Mais comment fonctionne cette machine si bien huilée ? Car même si les connaissances sur le fonctionnement cérébral ont énormément progressé ces dernières décennies, la complexité du cerveau (et des connexions neuronales) le rend encore très hermétique à sa complète compréhension.
De plus en plus, l'approche pluridisciplinaire semble la meilleure pour aboutir à une connaissance approfondie de cet organe. Abordant un large champ scientifique, qui va de la biologie à la psychologie, les neurosciences cognitives tentent d'élucider le fonctionnement cérébral ; ce regroupement de compétences connaît une véritable explosion depuis une quinzaine d'années, ceci étant en grande partie dû aux progrès de la recherche médicale. On peut ainsi « lire » de plus en plus précisément l'activité cérébrale. Mais est-ce suffisant pour comprendre l'activité mentale, et de manière plus large, la pensée ?
De la perception à l'adaptation environnementale
Parmi les différentes activités mentales, la perception visuelle est au centre de notre quotidien : comment le cerveau transforme-t-il les signaux sensoriels en une perception cohérente du monde ? Comment pouvons-nous reconnaître des personnes et des objets familiers ? Les données apportées par la neuroanatomie sur la perception visuelle exposent de manière précise comment une image traitée par la rétine est transmise par les nerfs optiques jusqu'au cortex visuel primaire, dans le lobe occipital (à l'arrière du cerveau). Une fois la description des aires visuelles effectuée, les physiologistes doivent décrire le rôle de ces différentes aires. Certaines aires ou neurones sont-ils spécialisés dans le traitement d'un type spécifique d'information, ou le traitement est-il global ? Il apparaît effectivement que certains neurones sont plus sensibles à la couleur, d'autres à l'orientation des lignes. Le versant neurologique permet ainsi d'apporter des informations précieuses sur les différentes localisations, dans le cerveau, des traitements nécessaires à la vision. Les techniques d'imagerie cérébrale, comme l'IRM (imagerie par résonance magnétique), permettent de visualiser en temps réel l'activité du cerveau dans des tâches visuelles simples ou complexes. Mais le fait de comprendre les bases biologiques de cette activité ne suffit pas à comprendre comment on peut aboutir à la reconnaissance d'un objet, comment on arrive à distinguer un fauteuil Voltaire recouvert de velours d'une voiture de sport italienne. Les chercheurs en psychologie cognitive peuvent, par l'élaboration de théories et d'expériences, apporter des réponses. Le psychologue anglais David Marr a développé dans les années 80 un modèle de la reconnaissance visuelle des objets : d'un traitement des composantes des traits (obliques, courbes...), on aboutit à une reconnaissance unifiée de l'objet, en deux puis en trois dimensions, dépendante puis indépendante du point de vue de l'observateur, et enfin à la recherche en mémoire du concept auquel cette image va être associée.
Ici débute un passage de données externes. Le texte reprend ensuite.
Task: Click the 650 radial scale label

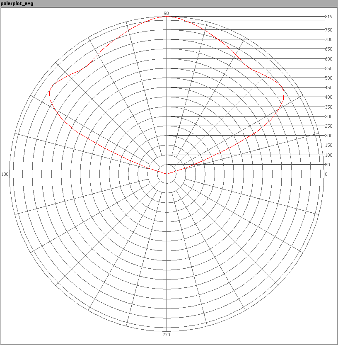Action: point(328,49)
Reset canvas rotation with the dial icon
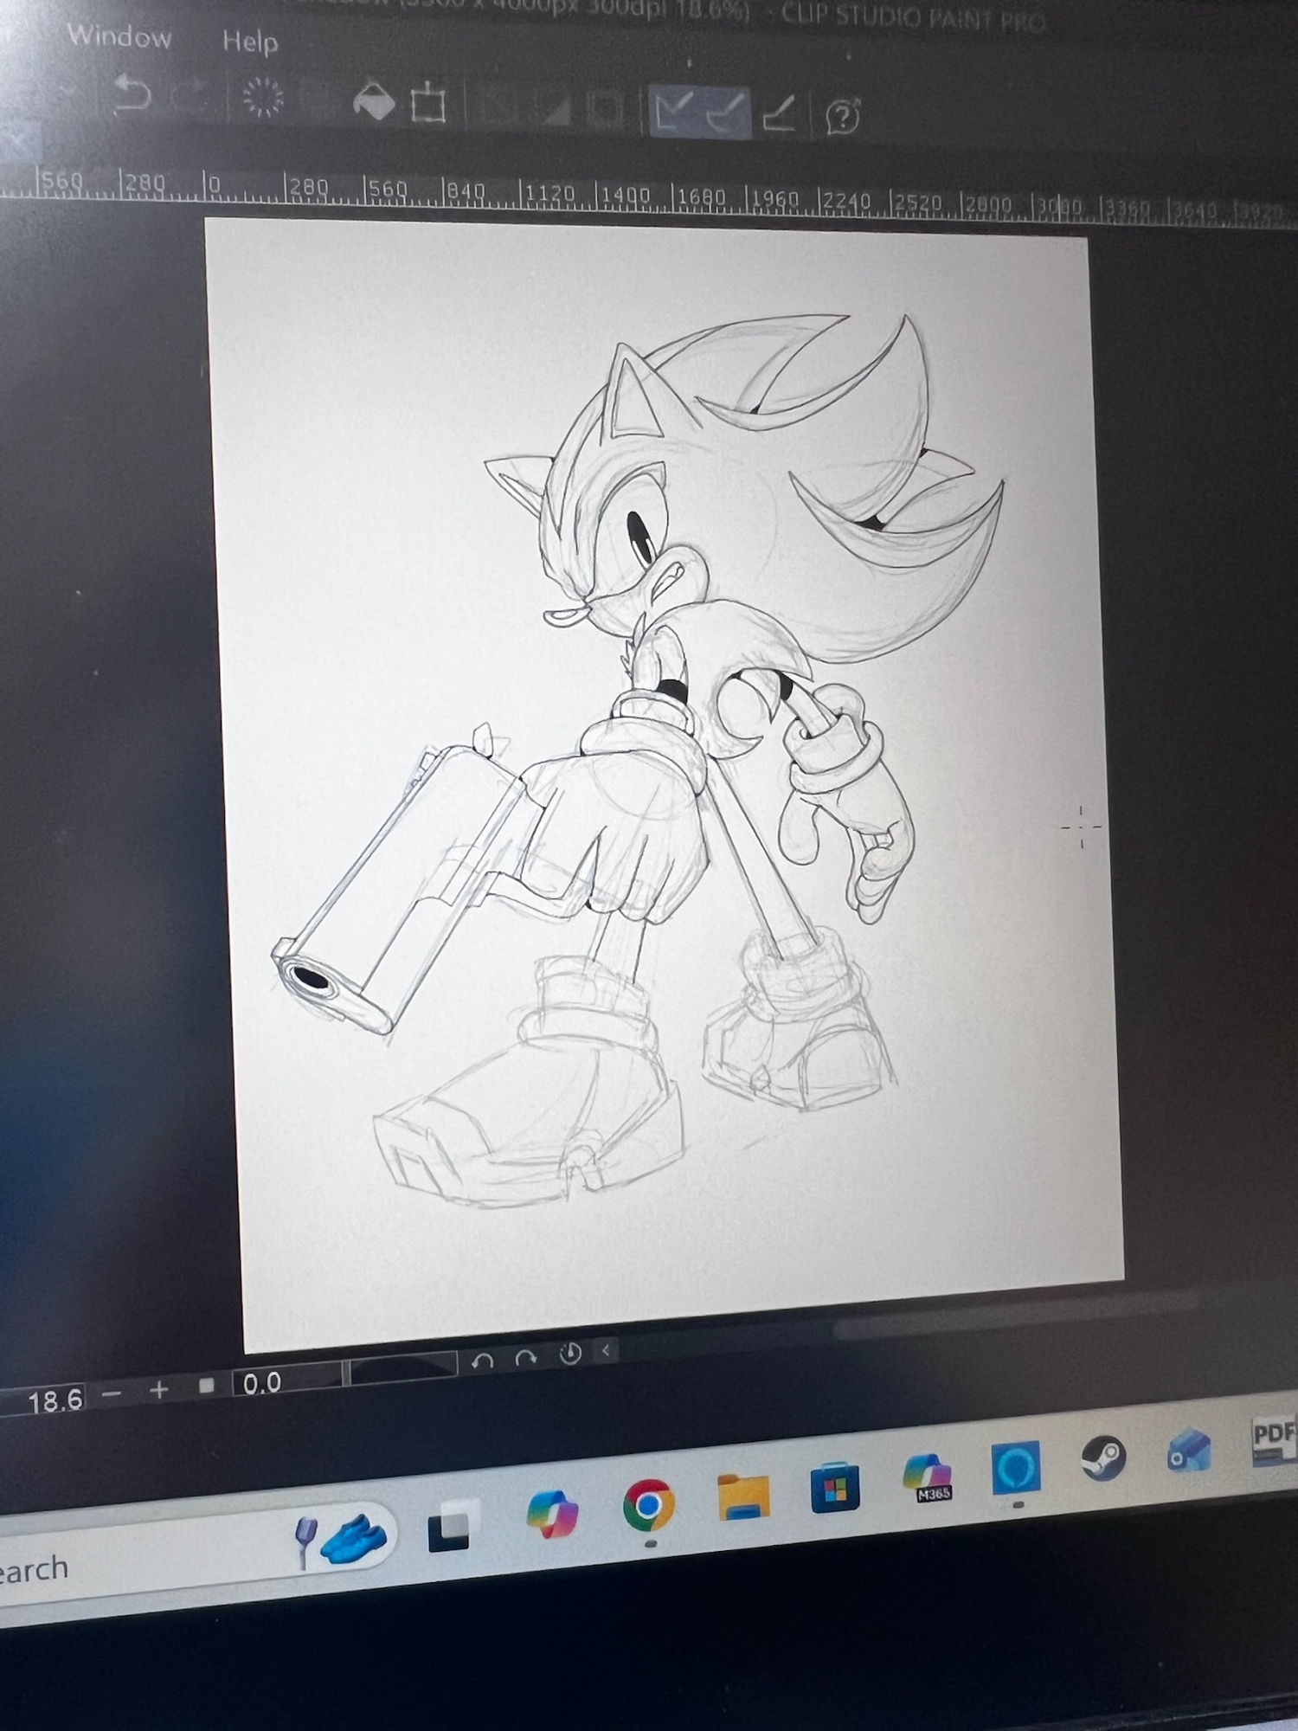The height and width of the screenshot is (1731, 1298). click(x=569, y=1355)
Il existe différents types d'altération de la reconnaissance visuelle. L'un d'entre eux est caractérisé par l'impossibilité de reconnaître les visages. Après quarante ans de mariage, un patient ne reconnaît plus le visage de sa femme, le confond avec celui d'une autre personne et doit se baser sur sa voix, ou d'autres détails perceptifs, comme l'odeur de son parfum pour l'identifier. C'est l'observation clinique qui permet dans ce cas d'apporter de nombreuses informations sur le fonctionnement cognitif et cérébral. De nombreux outils de recherche, comme les tâches expérimentales ou les tests neuropsychologiques, complètent alors les techniques médicales. Face à certains patients, les neuropsychologues vont analyser quels mécanismes sont atteints, en utilisant entre autres les théories de chercheurs comme D. Marr. Le patient ne reconnaît-il pas les traits perceptifs du visage de sa femme, ou bien le problème vient-il de l'association d'un visage avec les connaissances sur l'épouse ? En plus des cas cliniques isolés, la compréhension du fonctionnement mental provient aussi des études de groupe : de patients, mis en liaison par rapport à leur atteinte cérébrale ou leur comportement anormal. Mais il existe de nombreuses variations entre les individus : les répercussions comportementales peuvent être différentes pour une même lésion, tout comme un même dysfonctionnement cognitif peut découler de lésions localisées dans deux zones cérébrales. De plus, deux lésions ne sont jamais strictement identiques. Toutes ces contraintes obligent les chercheurs à s'intéresser également aux opérations mentales des personnes saines, aussi dans le cadre d'études de groupes, sélectionnés selon différents critères (âge, sexe, catégorie socioprofessionnelle, etc.). La conjonction des données issues de la neuroanatomie, la neurophysiologie, la psychologie cognitive et la neuropsychologie, permet d'augmenter notre connaissance sur le fonctionnement mental.